Bajo la luz perlada de las estrellas no costaba ver por dónde se había roto la barandilla. Formaba una especie de lazo de acero, cortado y luego medio enroscado, que colgaba por el precipicio.

Caine miró a través de la oscuridad. Vio el coche. Estaba boca abajo. Una de las puertas estaba abierta.

Tardó unos minutos en localizar el cuerpo.

Caine suspiró y alzó las manos. Casi no podía alcanzarlo, así que Panda no salió volando por los aires. Primero parecía que se arrastrara y se deslizara por el suelo. Como si un depredador invisible se lo llevara hacia su madriguera.

Pero entonces Caine consiguió «agarrarlo» mejor, y Panda se alzó del suelo. Estaba de espaldas, mirando hacia las estrellas irreales, con los ojos aún abiertos.
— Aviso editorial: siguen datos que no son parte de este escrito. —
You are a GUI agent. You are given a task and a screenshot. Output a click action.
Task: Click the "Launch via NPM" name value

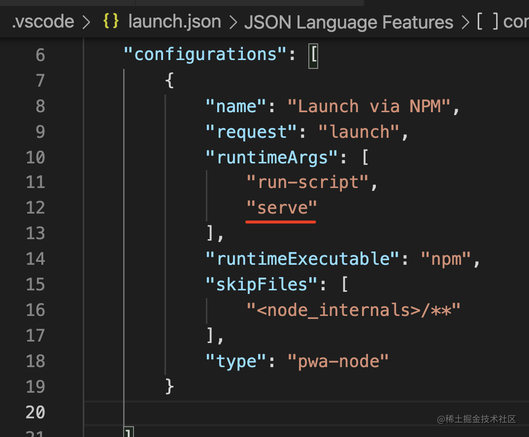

Caine hizo levitar al chico desde donde había chocado, arriba y arriba hasta depositarlo tan delicadamente como pudo. Panda yacía ahora en la carretera.

Sin mediar palabra, Caine empezó a caminar de vuelta a Coates.

—¿No me vas a ayudar a cargar con él? —protestó Bug.

—Coge una carretilla —replicó Caine—. Carga tu propia carne.